» WHAT THE TASK ASKS
No pictures belong in the answer. Repeat all the entries exactly.

Stored records
----------------------------------------

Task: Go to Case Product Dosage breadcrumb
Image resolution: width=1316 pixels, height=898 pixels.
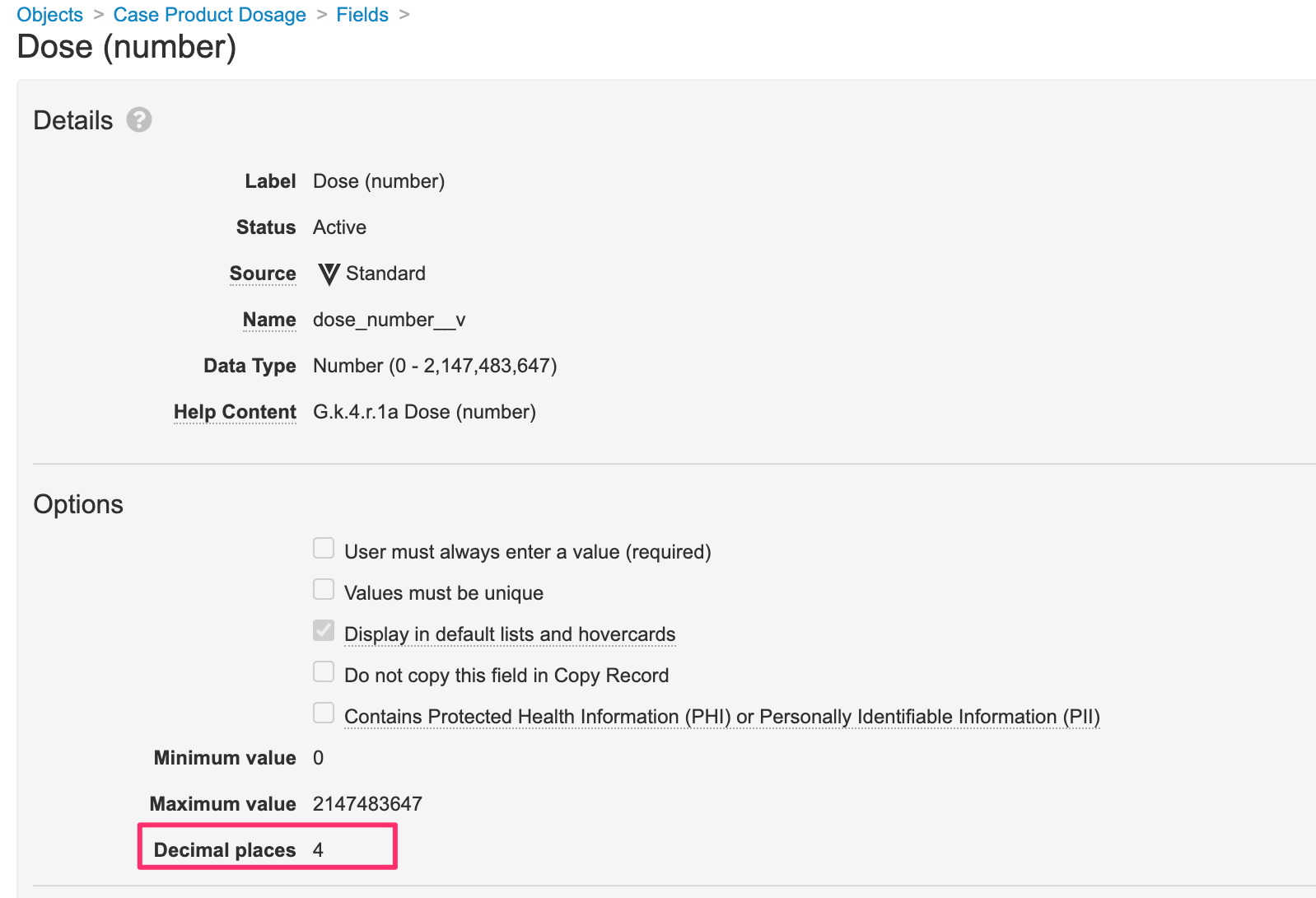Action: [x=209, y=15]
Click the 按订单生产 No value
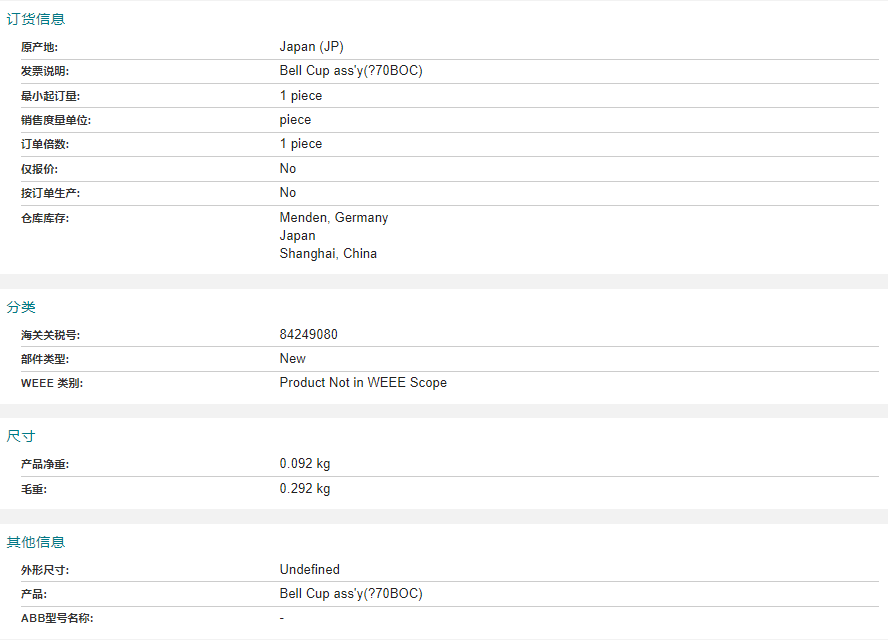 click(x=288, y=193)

----------------------------------------

» YOUR RESPONSE
Task: Go to Case Product Dosage breadcrumb
Image resolution: width=1316 pixels, height=898 pixels.
Action: [x=209, y=15]
Click the 按订单生产 No value
 click(x=288, y=193)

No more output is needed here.